┌────────
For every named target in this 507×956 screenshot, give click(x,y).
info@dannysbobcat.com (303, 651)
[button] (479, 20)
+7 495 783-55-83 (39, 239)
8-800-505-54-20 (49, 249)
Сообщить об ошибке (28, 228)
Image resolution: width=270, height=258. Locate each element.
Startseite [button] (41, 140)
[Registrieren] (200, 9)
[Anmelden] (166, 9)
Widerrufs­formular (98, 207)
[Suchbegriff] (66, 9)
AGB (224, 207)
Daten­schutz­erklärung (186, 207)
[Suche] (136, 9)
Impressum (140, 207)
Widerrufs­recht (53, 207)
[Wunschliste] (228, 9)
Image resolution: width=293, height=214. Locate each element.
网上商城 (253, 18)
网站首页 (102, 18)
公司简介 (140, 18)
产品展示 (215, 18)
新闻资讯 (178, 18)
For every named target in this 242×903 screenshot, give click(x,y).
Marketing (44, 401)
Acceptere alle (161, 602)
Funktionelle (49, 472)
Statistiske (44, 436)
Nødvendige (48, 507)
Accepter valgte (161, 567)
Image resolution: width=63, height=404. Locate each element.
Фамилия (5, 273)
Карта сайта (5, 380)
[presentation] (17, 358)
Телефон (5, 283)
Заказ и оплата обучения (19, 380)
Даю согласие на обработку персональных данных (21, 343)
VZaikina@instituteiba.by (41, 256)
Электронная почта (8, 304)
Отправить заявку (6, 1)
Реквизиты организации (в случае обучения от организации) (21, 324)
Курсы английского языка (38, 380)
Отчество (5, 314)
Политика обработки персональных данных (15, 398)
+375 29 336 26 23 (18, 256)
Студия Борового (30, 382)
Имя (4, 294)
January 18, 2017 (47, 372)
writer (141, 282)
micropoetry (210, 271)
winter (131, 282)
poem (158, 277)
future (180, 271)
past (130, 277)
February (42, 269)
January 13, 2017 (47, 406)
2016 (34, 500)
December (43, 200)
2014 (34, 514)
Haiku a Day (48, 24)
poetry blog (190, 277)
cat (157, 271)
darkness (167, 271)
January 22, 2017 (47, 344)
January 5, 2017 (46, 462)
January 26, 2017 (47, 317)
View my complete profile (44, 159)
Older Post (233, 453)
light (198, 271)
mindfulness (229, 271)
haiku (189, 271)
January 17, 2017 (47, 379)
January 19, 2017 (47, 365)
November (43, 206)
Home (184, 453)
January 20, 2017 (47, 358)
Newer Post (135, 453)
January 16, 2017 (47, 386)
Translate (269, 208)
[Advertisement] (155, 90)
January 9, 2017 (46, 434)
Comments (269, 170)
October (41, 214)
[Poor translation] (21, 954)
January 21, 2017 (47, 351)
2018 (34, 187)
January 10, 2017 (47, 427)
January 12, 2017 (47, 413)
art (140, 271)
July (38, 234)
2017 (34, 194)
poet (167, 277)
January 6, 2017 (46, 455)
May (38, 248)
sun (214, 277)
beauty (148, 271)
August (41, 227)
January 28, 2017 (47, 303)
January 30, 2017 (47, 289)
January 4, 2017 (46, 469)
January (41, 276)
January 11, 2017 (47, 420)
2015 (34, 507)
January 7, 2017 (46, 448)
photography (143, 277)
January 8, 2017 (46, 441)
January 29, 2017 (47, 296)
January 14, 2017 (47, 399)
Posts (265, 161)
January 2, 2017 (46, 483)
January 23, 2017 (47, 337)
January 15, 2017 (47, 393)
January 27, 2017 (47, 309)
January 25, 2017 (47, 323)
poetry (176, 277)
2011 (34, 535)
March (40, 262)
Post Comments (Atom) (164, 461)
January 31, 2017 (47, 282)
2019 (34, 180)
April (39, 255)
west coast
└────────
Request | Put every row above into a Markdown table with two columns, No. and Line, skipping any blank lines.

Output of the exercise |
| No. | Line |
|---|---|
| 1 | For every named target in this 507×956 screenshot, give click(x,y). |
| 2 | info@dannysbobcat.com (303, 651) |
| 3 | [button] (479, 20) |
| 4 | +7 495 783-55-83 (39, 239) |
| 5 | 8-800-505-54-20 (49, 249) |
| 6 | Сообщить об ошибке (28, 228) |
| 7 | Image resolution: width=270, height=258. Locate each element. |
| 8 | Startseite [button] (41, 140) |
| 9 | [Registrieren] (200, 9) |
| 10 | [Anmelden] (166, 9) |
| 11 | Widerrufs­formular (98, 207) |
| 12 | [Suchbegriff] (66, 9) |
| 13 | AGB (224, 207) |
| 14 | Daten­schutz­erklärung (186, 207) |
| 15 | [Suche] (136, 9) |
| 16 | Impressum (140, 207) |
| 17 | Widerrufs­recht (53, 207) |
| 18 | [Wunschliste] (228, 9) |
| 19 | Image resolution: width=293, height=214. Locate each element. |
| 20 | 网上商城 (253, 18) |
| 21 | 网站首页 (102, 18) |
| 22 | 公司简介 (140, 18) |
| 23 | 产品展示 (215, 18) |
| 24 | 新闻资讯 (178, 18) |
| 25 | For every named target in this 242×903 screenshot, give click(x,y). |
| 26 | Marketing (44, 401) |
| 27 | Acceptere alle (161, 602) |
| 28 | Funktionelle (49, 472) |
| 29 | Statistiske (44, 436) |
| 30 | Nødvendige (48, 507) |
| 31 | Accepter valgte (161, 567) |
| 32 | Image resolution: width=63, height=404. Locate each element. |
| 33 | Фамилия (5, 273) |
| 34 | Карта сайта (5, 380) |
| 35 | [presentation] (17, 358) |
| 36 | Телефон (5, 283) |
| 37 | Заказ и оплата обучения (19, 380) |
| 38 | Даю согласие на обработку персональных данных (21, 343) |
| 39 | VZaikina@instituteiba.by (41, 256) |
| 40 | Электронная почта (8, 304) |
| 41 | Отправить заявку (6, 1) |
| 42 | Реквизиты организации (в случае обучения от организации) (21, 324) |
| 43 | Курсы английского языка (38, 380) |
| 44 | Отчество (5, 314) |
| 45 | Политика обработки персональных данных (15, 398) |
| 46 | +375 29 336 26 23 (18, 256) |
| 47 | Студия Борового (30, 382) |
| 48 | Имя (4, 294) |
| 49 | January 18, 2017 (47, 372) |
| 50 | writer (141, 282) |
| 51 | micropoetry (210, 271) |
| 52 | winter (131, 282) |
| 53 | poem (158, 277) |
| 54 | future (180, 271) |
| 55 | past (130, 277) |
| 56 | February (42, 269) |
| 57 | January 13, 2017 (47, 406) |
| 58 | 2016 (34, 500) |
| 59 | December (43, 200) |
| 60 | 2014 (34, 514) |
| 61 | Haiku a Day (48, 24) |
| 62 | poetry blog (190, 277) |
| 63 | cat (157, 271) |
| 64 | darkness (167, 271) |
| 65 | January 22, 2017 (47, 344) |
| 66 | January 5, 2017 (46, 462) |
| 67 | January 26, 2017 (47, 317) |
| 68 | View my complete profile (44, 159) |
| 69 | Older Post (233, 453) |
| 70 | light (198, 271) |
| 71 | mindfulness (229, 271) |
| 72 | haiku (189, 271) |
| 73 | January 17, 2017 (47, 379) |
| 74 | January 19, 2017 (47, 365) |
| 75 | November (43, 206) |
| 76 | Home (184, 453) |
| 77 | January 20, 2017 (47, 358) |
| 78 | Newer Post (135, 453) |
| 79 | January 16, 2017 (47, 386) |
| 80 | Translate (269, 208) |
| 81 | [Advertisement] (155, 90) |
| 82 | January 9, 2017 (46, 434) |
| 83 | Comments (269, 170) |
| 84 | October (41, 214) |
| 85 | [Poor translation] (21, 954) |
| 86 | January 21, 2017 (47, 351) |
| 87 | 2018 (34, 187) |
| 88 | January 10, 2017 (47, 427) |
| 89 | January 12, 2017 (47, 413) |
| 90 | art (140, 271) |
| 91 | July (38, 234) |
| 92 | 2017 (34, 194) |
| 93 | poet (167, 277) |
| 94 | January 6, 2017 (46, 455) |
| 95 | May (38, 248) |
| 96 | sun (214, 277) |
| 97 | beauty (148, 271) |
| 98 | August (41, 227) |
| 99 | January 28, 2017 (47, 303) |
| 100 | January 30, 2017 (47, 289) |
| 101 | January 4, 2017 (46, 469) |
| 102 | January (41, 276) |
| 103 | January 11, 2017 (47, 420) |
| 104 | 2015 (34, 507) |
| 105 | January 7, 2017 (46, 448) |
| 106 | photography (143, 277) |
| 107 | January 8, 2017 (46, 441) |
| 108 | January 29, 2017 (47, 296) |
| 109 | January 14, 2017 (47, 399) |
| 110 | Posts (265, 161) |
| 111 | January 2, 2017 (46, 483) |
| 112 | January 23, 2017 (47, 337) |
| 113 | January 15, 2017 (47, 393) |
| 114 | January 27, 2017 (47, 309) |
| 115 | January 25, 2017 (47, 323) |
| 116 | poetry (176, 277) |
| 117 | 2011 (34, 535) |
| 118 | March (40, 262) |
| 119 | Post Comments (Atom) (164, 461) |
| 120 | January 31, 2017 (47, 282) |
| 121 | 2019 (34, 180) |
| 122 | April (39, 255) |
| 123 | west coast |